====== RECORDED DATA

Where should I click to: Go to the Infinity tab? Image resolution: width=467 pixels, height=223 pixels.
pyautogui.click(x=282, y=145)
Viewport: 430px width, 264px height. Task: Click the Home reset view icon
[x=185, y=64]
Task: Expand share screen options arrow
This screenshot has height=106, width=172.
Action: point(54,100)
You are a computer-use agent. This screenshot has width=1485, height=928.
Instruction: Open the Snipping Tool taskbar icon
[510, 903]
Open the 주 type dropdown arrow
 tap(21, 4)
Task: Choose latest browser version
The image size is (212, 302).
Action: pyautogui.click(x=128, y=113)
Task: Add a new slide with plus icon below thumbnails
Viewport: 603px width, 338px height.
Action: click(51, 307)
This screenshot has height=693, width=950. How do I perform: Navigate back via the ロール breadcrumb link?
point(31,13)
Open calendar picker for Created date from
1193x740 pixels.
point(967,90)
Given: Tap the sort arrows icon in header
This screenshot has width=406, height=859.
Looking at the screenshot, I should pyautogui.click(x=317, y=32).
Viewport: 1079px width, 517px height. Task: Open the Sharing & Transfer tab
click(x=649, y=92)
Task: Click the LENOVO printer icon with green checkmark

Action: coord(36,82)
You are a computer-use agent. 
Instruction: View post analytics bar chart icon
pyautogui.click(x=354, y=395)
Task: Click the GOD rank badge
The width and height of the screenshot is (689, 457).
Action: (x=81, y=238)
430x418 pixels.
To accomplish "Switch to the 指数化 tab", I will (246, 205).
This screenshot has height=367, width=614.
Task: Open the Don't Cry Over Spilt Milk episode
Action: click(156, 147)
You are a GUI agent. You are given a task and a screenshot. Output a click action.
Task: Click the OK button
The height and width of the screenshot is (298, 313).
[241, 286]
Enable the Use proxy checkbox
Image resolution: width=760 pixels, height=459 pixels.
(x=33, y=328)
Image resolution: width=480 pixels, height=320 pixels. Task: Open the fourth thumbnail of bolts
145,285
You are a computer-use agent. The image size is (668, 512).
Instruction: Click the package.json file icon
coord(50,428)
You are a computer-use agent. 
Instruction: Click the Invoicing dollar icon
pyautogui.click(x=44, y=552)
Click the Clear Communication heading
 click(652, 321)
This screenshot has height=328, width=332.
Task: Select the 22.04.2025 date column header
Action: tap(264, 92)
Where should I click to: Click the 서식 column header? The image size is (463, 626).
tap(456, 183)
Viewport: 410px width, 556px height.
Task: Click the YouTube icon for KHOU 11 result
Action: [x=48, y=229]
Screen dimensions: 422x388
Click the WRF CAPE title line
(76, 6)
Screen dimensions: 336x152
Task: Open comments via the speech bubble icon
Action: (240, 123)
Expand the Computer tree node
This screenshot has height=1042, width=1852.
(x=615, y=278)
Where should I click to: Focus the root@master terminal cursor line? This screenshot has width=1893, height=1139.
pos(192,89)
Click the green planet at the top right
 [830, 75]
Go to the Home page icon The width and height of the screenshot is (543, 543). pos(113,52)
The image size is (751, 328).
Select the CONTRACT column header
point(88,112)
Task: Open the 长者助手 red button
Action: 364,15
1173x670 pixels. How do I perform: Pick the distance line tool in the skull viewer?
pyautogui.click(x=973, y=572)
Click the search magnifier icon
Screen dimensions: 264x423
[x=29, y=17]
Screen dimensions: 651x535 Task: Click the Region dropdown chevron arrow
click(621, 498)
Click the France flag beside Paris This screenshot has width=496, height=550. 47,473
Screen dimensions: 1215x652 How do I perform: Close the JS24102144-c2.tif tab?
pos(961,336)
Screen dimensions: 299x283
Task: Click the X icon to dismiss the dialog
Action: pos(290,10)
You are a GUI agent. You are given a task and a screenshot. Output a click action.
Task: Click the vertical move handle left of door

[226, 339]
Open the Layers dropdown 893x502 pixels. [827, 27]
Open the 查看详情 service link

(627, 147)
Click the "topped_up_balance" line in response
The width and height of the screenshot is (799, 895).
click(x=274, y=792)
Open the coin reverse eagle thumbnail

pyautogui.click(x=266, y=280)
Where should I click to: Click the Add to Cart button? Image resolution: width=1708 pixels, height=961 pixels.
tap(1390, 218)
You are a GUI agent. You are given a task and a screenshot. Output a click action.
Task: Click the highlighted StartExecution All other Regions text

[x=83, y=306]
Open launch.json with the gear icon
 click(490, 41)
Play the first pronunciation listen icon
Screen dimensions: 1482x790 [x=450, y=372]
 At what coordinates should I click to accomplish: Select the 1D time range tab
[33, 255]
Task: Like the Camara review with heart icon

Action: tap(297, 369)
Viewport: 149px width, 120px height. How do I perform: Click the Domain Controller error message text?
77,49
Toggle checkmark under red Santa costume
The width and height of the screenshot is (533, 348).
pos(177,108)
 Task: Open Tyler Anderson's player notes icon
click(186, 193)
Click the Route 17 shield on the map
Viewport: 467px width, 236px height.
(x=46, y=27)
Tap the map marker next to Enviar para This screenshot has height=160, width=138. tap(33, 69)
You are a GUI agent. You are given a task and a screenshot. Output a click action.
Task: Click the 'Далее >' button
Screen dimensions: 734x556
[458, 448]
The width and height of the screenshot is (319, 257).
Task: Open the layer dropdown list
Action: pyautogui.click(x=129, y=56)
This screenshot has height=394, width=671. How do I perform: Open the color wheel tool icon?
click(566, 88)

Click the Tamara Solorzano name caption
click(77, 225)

============

(EXERCISE GOAL):
Quote every one of the items above word for word, preserving each line exactly.

(WRITTEN ANSWER):
Where should I click to: Go to the Infinity tab? Image resolution: width=467 pixels, height=223 pixels.
pyautogui.click(x=282, y=145)
Viewport: 430px width, 264px height. Task: Click the Home reset view icon
[x=185, y=64]
Task: Expand share screen options arrow
This screenshot has height=106, width=172.
Action: point(54,100)
You are a computer-use agent. This screenshot has width=1485, height=928.
Instruction: Open the Snipping Tool taskbar icon
[510, 903]
Open the 주 type dropdown arrow
 tap(21, 4)
Task: Choose latest browser version
The image size is (212, 302).
Action: pyautogui.click(x=128, y=113)
Task: Add a new slide with plus icon below thumbnails
Viewport: 603px width, 338px height.
Action: click(51, 307)
This screenshot has height=693, width=950. How do I perform: Navigate back via the ロール breadcrumb link?
point(31,13)
Open calendar picker for Created date from
1193x740 pixels.
point(967,90)
Given: Tap the sort arrows icon in header
This screenshot has width=406, height=859.
Looking at the screenshot, I should pyautogui.click(x=317, y=32).
Viewport: 1079px width, 517px height. Task: Open the Sharing & Transfer tab
click(x=649, y=92)
Task: Click the LENOVO printer icon with green checkmark

Action: coord(36,82)
You are a computer-use agent. 
Instruction: View post analytics bar chart icon
pyautogui.click(x=354, y=395)
Task: Click the GOD rank badge
The width and height of the screenshot is (689, 457).
Action: (x=81, y=238)
430x418 pixels.
To accomplish "Switch to the 指数化 tab", I will (246, 205).
This screenshot has height=367, width=614.
Task: Open the Don't Cry Over Spilt Milk episode
Action: click(156, 147)
You are a GUI agent. You are given a task and a screenshot. Output a click action.
Task: Click the OK button
The height and width of the screenshot is (298, 313).
[241, 286]
Enable the Use proxy checkbox
Image resolution: width=760 pixels, height=459 pixels.
(x=33, y=328)
Image resolution: width=480 pixels, height=320 pixels. Task: Open the fourth thumbnail of bolts
145,285
You are a computer-use agent. The image size is (668, 512).
Instruction: Click the package.json file icon
coord(50,428)
You are a computer-use agent. 
Instruction: Click the Invoicing dollar icon
pyautogui.click(x=44, y=552)
Click the Clear Communication heading
 click(652, 321)
This screenshot has height=328, width=332.
Task: Select the 22.04.2025 date column header
Action: tap(264, 92)
Where should I click to: Click the 서식 column header? The image size is (463, 626).
tap(456, 183)
Viewport: 410px width, 556px height.
Task: Click the YouTube icon for KHOU 11 result
Action: [x=48, y=229]
Screen dimensions: 422x388
Click the WRF CAPE title line
(76, 6)
Screen dimensions: 336x152
Task: Open comments via the speech bubble icon
Action: (240, 123)
Expand the Computer tree node
This screenshot has height=1042, width=1852.
(x=615, y=278)
Where should I click to: Focus the root@master terminal cursor line? This screenshot has width=1893, height=1139.
pos(192,89)
Click the green planet at the top right
 [830, 75]
Go to the Home page icon The width and height of the screenshot is (543, 543). pos(113,52)
The image size is (751, 328).
Select the CONTRACT column header
point(88,112)
Task: Open the 长者助手 red button
Action: 364,15
1173x670 pixels. How do I perform: Pick the distance line tool in the skull viewer?
pyautogui.click(x=973, y=572)
Click the search magnifier icon
Screen dimensions: 264x423
[x=29, y=17]
Screen dimensions: 651x535 Task: Click the Region dropdown chevron arrow
click(621, 498)
Click the France flag beside Paris This screenshot has width=496, height=550. 47,473
Screen dimensions: 1215x652 How do I perform: Close the JS24102144-c2.tif tab?
pos(961,336)
Screen dimensions: 299x283
Task: Click the X icon to dismiss the dialog
Action: pos(290,10)
You are a GUI agent. You are given a task and a screenshot. Output a click action.
Task: Click the vertical move handle left of door

[226, 339]
Open the Layers dropdown 893x502 pixels. [827, 27]
Open the 查看详情 service link

(627, 147)
Click the "topped_up_balance" line in response
The width and height of the screenshot is (799, 895).
click(x=274, y=792)
Open the coin reverse eagle thumbnail

pyautogui.click(x=266, y=280)
Where should I click to: Click the Add to Cart button? Image resolution: width=1708 pixels, height=961 pixels.
tap(1390, 218)
You are a GUI agent. You are given a task and a screenshot. Output a click action.
Task: Click the highlighted StartExecution All other Regions text

[x=83, y=306]
Open launch.json with the gear icon
 click(490, 41)
Play the first pronunciation listen icon
Screen dimensions: 1482x790 [x=450, y=372]
 At what coordinates should I click to accomplish: Select the 1D time range tab
[33, 255]
Task: Like the Camara review with heart icon

Action: tap(297, 369)
Viewport: 149px width, 120px height. How do I perform: Click the Domain Controller error message text?
77,49
Toggle checkmark under red Santa costume
The width and height of the screenshot is (533, 348).
pos(177,108)
 Task: Open Tyler Anderson's player notes icon
click(186, 193)
Click the Route 17 shield on the map
Viewport: 467px width, 236px height.
(x=46, y=27)
Tap the map marker next to Enviar para This screenshot has height=160, width=138. tap(33, 69)
You are a GUI agent. You are given a task and a screenshot. Output a click action.
Task: Click the 'Далее >' button
Screen dimensions: 734x556
[458, 448]
The width and height of the screenshot is (319, 257).
Task: Open the layer dropdown list
Action: pyautogui.click(x=129, y=56)
This screenshot has height=394, width=671. How do I perform: Open the color wheel tool icon?
click(566, 88)

Click the Tamara Solorzano name caption
click(77, 225)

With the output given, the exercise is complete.